The idea is to create a high level framework for UDF development (not UDAF), to remove boilerplate code, and improve ergonomic.

The core responsibility of this framework is to provide:

Current status

At the moment, a typical implementation of UDF looks like this one: https://github.com/GreptimeTeam/greptimedb/blob/main/src/common/function/src/scalars/geo/h3.rs#L95

Basically we do following steps to generate the result vector:

  1. Validate input columns: column size and length for each column
  2. Initialise the result vector
  3. Extract values by row from columns
  4. Call the rust function and dealing with error if any
  5. Fill the result vector

Desired state

Because every implementation has do these 1/2/3/5 steps. An ergonomic solution is to provide a declarative way to extract rust data types from column vectors, and the user simply focus on calling rust function. The implementation of UDF should be stateless, so until we have a real case, we don't need to provide any type of context for execution except the original FunctionContext.

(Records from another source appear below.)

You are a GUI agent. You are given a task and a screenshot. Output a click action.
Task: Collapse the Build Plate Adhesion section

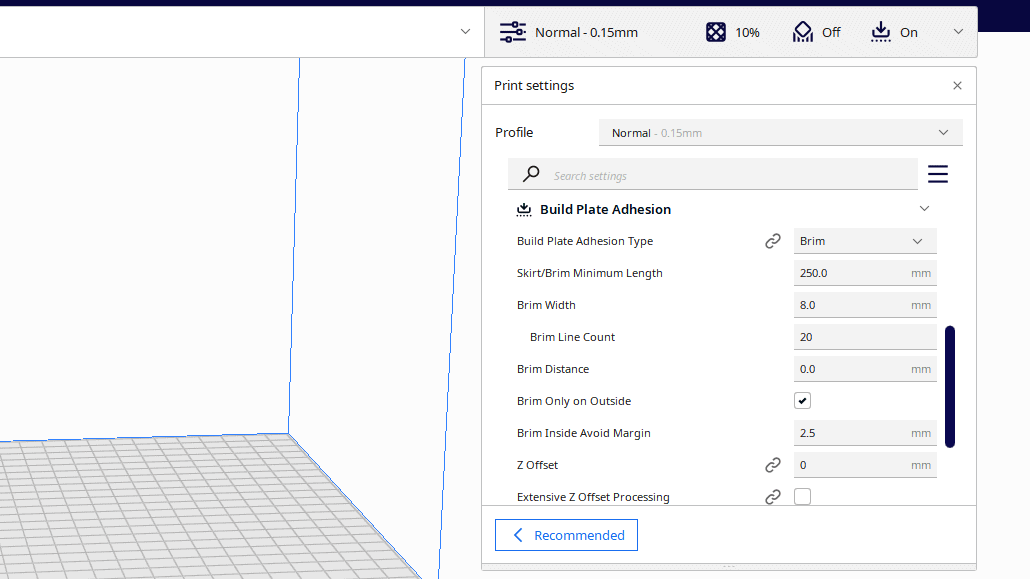924,208
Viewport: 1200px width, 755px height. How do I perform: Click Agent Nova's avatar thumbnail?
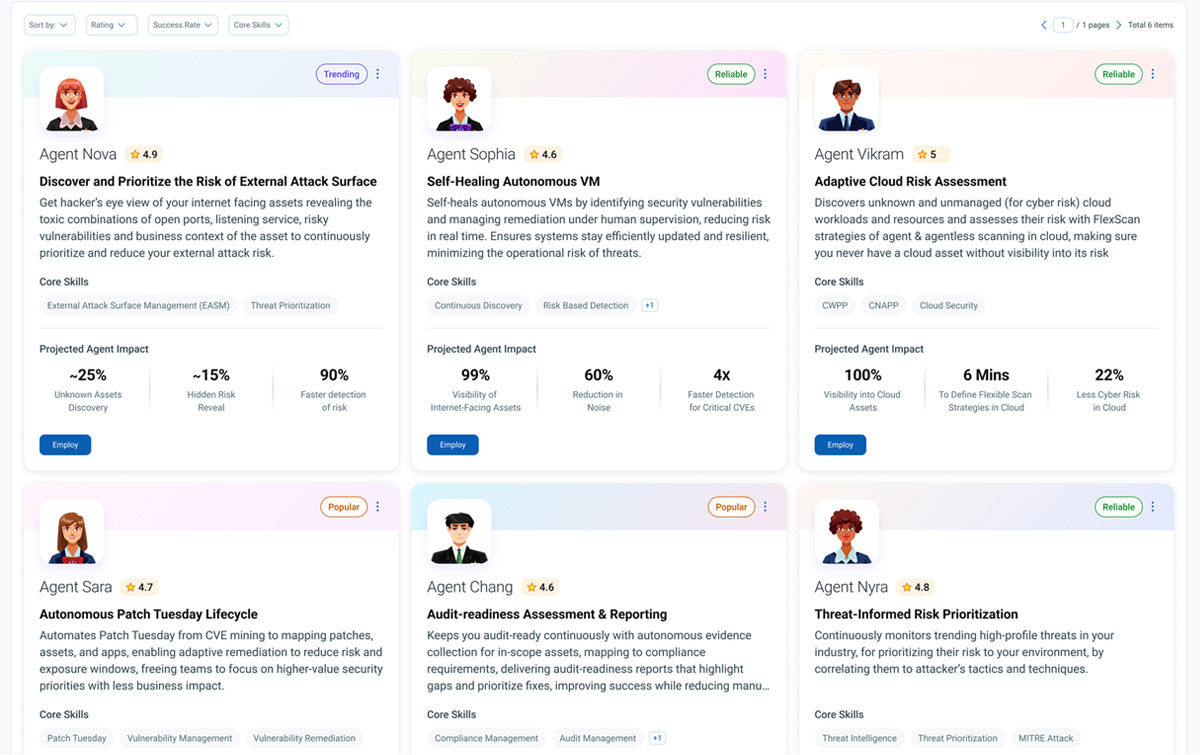[x=71, y=100]
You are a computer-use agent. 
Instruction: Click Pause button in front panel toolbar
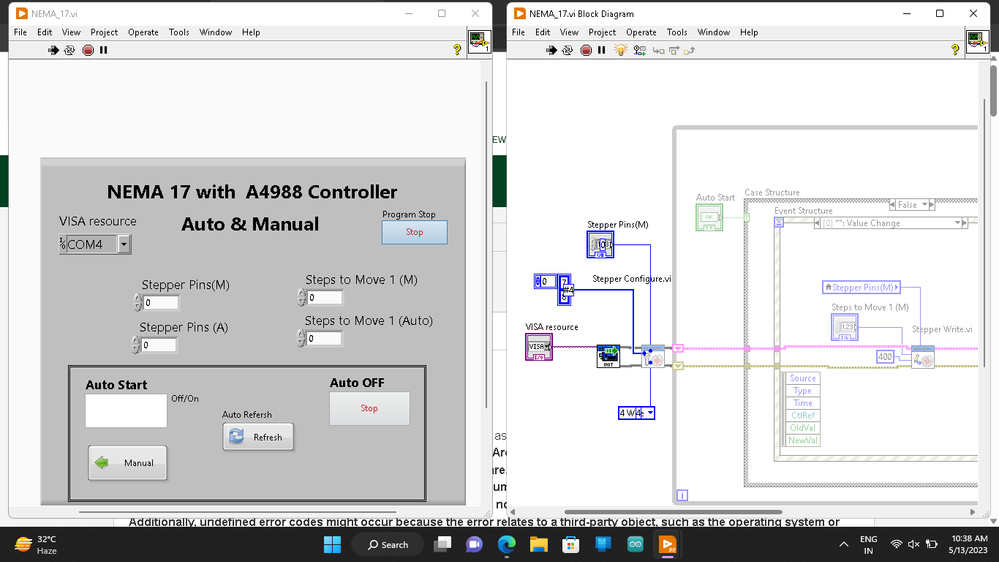point(103,50)
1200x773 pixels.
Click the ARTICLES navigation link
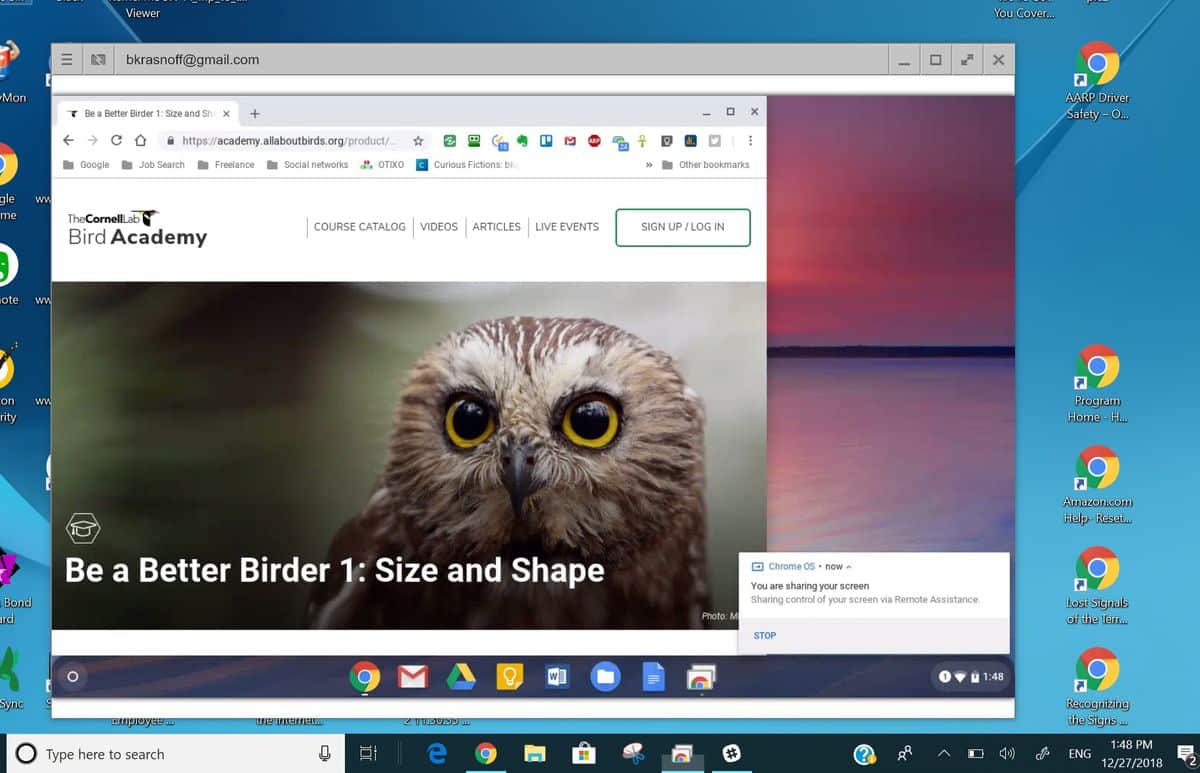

Inspired by how axum designed its web handler. The API looks like


trait Extract {
    fn extract(v: Value) -> Option<Self>;

    fn validate(&self) -> Result<()>;
}

struct Coordinate(f64);

impl Extract for Coordinate {

    fn extract(v: Value) -> Option<Self> {
        ...
    }

    fn validate(&self) -> Result<()> {
        Ok(())
    }
}

struct Resolution(i8);

impl Extract for Coordinate {

    fn extract(v: Value) -> Option<Self> {
        ...
    }

    fn validate(&self) -> Result<()> {
        ensure!(self.0 >=0 && self.0 < 18)
    }
}

trait FunctionExt1: Function {
    type T0: Extract;
    fn call(_ctx: FunctionContext, arg0: T0) -> R;
}

trait FunctionExt2: Function {
    type T0: Extract;
    type T1: Extract;
    fn call(_ctx: FunctionContext, arg0: T0, arg1: T1) -> R;
}

trait FunctionExt3: Function {
    type T0: Extract;
    type T1: Extract;
    type T2: Extract;
    fn call(_ctx: FunctionContext, arg0: T0, arg1: T1, arg2: T2) -> R;
}

...

FunctionExtN will provide default implementation for Function::eval.

TODO: think about how to detail with R

Limitation

Documentation

Procedural macro is preferred in this case for two types of usage:

Implementation challenges

No response

evenyag commented 1 month ago

@sunng87 We are going to remove the wrapper layer of our UDF/UDAF and use datafusion's UDF API in the future. Not sure if this issue can benefit from it.

sunng87 commented 1 month ago

@evenyag If we use datafusion's API, are we still using our own Vector as input?

evenyag commented 4 weeks ago

@evenyag If we use datafusion's API, are we still using our own Vector as input?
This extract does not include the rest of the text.